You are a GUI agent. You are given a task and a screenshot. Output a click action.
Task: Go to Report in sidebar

--

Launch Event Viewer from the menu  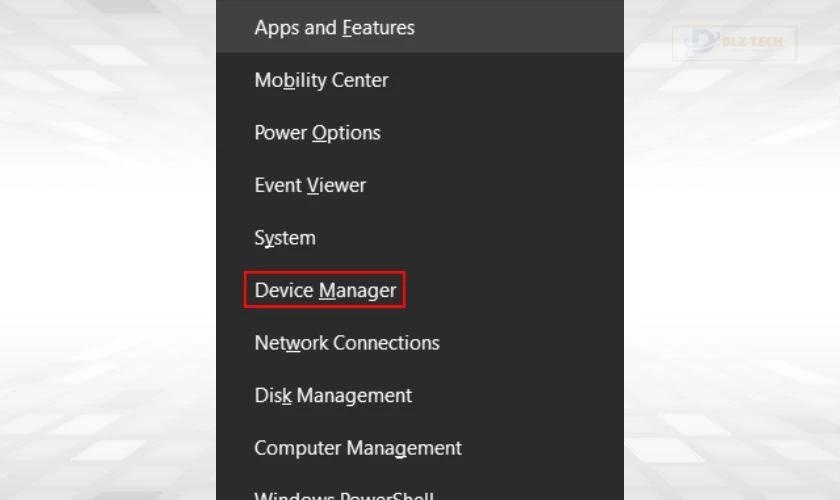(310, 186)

==

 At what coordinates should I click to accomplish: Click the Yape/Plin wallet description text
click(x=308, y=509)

What to work on: Of the entries above, repeat exactly the lines between the line with "You are a GUI" and the line with "Task: Go to Report in sidebar", inclusive, and no others.

Response area:
You are a GUI agent. You are given a task and a screenshot. Output a click action.
Task: Go to Report in sidebar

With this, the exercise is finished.